- Born: June 16, 1906
- Died: February 2, 2007 (aged 100)
- Education: Columbia University
- Occupation: Playwright
- Spouses: Leona Heyert ​ ​(m. 1925; div. 1939)​; Bernice Coe ​ ​(m. 1950; died 2001)​;
- Writing career
- Notable works: Lamp At Midnight (1947), The Man Who Never Died (1958)
- Allegiance: United States
- Branch: United States Army
- Service years: 1942-1945
- Rank: Sergeant
- Unit: US Army Signal Corps

= Barrie Stavis =

American dramatist (1906–2007)

Barrie Stavis (June 16, 1906 – February 2, 2007) was an American playwright.

Stavis was educated at New Utrecht High School in Brooklyn, and later Columbia University. Afterwards, he covered the Spanish Civil War from 1937 to 1939 as a foreign correspondent and served in the US Army Signal Corps from 1942-1945 as a Technical-Sergeant.
==Career==
Stavis wrote several plays about men struggling in the vortex of history. His subjects include scientist Galileo, abolitionist John Brown, and labor leader Joe Hill. His play, Lamp at Midnight, about Galileo's struggle with the Catholic Church to get his ideas accepted, was performed and televised on the Hallmark Hall of Fame in 1966. Melvyn Douglas starred as Galileo.
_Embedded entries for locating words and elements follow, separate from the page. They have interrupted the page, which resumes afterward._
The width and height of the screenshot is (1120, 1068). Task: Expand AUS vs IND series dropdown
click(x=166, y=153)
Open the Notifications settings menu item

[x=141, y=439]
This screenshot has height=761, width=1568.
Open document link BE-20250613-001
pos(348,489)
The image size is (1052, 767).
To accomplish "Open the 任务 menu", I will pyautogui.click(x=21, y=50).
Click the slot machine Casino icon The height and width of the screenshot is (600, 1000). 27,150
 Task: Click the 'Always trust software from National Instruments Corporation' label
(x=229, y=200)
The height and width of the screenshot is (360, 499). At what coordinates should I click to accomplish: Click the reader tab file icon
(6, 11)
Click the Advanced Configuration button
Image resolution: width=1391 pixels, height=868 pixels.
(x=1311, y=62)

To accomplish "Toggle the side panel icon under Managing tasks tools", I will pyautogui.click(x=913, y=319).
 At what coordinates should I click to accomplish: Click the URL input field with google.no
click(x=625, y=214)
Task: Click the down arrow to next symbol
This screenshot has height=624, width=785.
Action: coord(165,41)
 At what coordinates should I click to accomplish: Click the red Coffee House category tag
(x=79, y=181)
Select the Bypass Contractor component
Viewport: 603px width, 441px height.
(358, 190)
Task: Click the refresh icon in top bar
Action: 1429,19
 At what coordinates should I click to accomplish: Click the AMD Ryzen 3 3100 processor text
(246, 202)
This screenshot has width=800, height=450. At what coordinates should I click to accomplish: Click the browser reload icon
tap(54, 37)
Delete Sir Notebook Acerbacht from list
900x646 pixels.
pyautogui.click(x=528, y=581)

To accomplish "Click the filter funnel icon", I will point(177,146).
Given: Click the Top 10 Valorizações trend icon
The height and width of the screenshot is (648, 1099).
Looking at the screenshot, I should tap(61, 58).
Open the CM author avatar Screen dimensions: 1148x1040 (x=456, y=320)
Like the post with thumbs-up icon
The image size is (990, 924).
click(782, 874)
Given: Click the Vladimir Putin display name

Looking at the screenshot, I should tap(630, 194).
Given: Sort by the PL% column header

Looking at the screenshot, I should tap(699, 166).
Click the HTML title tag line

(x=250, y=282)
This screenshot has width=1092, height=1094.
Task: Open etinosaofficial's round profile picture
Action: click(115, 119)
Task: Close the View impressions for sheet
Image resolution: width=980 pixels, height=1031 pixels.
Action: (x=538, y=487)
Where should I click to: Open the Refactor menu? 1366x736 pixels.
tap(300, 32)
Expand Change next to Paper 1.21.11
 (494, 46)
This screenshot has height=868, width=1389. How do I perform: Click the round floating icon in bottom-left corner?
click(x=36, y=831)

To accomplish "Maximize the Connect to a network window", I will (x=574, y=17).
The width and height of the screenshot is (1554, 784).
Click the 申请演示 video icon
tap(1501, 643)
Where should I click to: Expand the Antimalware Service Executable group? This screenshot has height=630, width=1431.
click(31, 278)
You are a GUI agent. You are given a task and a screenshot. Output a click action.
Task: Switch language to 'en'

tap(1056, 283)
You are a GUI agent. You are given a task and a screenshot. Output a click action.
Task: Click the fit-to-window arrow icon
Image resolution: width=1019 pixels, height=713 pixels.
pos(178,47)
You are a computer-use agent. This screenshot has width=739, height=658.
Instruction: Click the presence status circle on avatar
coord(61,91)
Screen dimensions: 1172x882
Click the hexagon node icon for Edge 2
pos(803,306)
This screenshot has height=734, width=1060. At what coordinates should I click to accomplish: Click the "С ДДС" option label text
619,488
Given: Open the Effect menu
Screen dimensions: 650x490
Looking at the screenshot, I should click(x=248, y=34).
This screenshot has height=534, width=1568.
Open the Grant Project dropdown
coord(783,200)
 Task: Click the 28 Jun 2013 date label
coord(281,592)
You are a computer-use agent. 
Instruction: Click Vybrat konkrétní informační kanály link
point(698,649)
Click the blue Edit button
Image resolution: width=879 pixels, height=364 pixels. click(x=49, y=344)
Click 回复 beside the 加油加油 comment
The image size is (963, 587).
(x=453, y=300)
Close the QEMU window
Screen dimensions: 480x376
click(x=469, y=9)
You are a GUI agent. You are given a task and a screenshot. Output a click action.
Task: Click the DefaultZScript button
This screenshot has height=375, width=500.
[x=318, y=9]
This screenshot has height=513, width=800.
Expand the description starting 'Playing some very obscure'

Stavis's plays can be done on a clean, simple stage. They have been translated into 28 languages and have been produced in dozens of major theaters around the world and in numerous college theaters.

Stavis was actively working until his death on February 2, 2007, at the age of 100.

===Major plays===
- Harpers Ferry (New York: A.S. Barnes, 1960, 67). First new play in a classical repertory produced by the Guthrie Theater, Minneapolis, 1967: John Brown adopts guerrilla warfare to overthrow slavery. The raid on Harpers Ferry fails and he is executed, but slavery is eventually abolished.
- Lamp At Midnight (New York: A.S. Barnes, 1966). First produced at New Stages, New York, 1947. Television adaptation Hallmark Hall of Fame, 1966: Galileo challenges religious dogma with science and finds enormous resistance to the truth.
- The Man Who Never Died (New York: A.S. Barnes, 1972). Joe Hill confronts power by organizing a trade union and pays with his life. First produced at the Jan Hus Theater, New York, 1958.
- The Raw Edge of Victory in Dramatics (Vol. 57, No. 8 and 9; April and May 1986): George Washington leads a revolution to establish national independence.

==Personal life==
Stavis's marriage to Leona Heyert in 1925 ended in divorce in 1939. His second marriage to Bernice Coe in 1950 lasted for more than fifty years, until her death in 2001.

The National Theatre Conference names its prize for emerging playwrights the Barrie and Bernice Stavis Playwriting Award in Stavis and his wife's honors.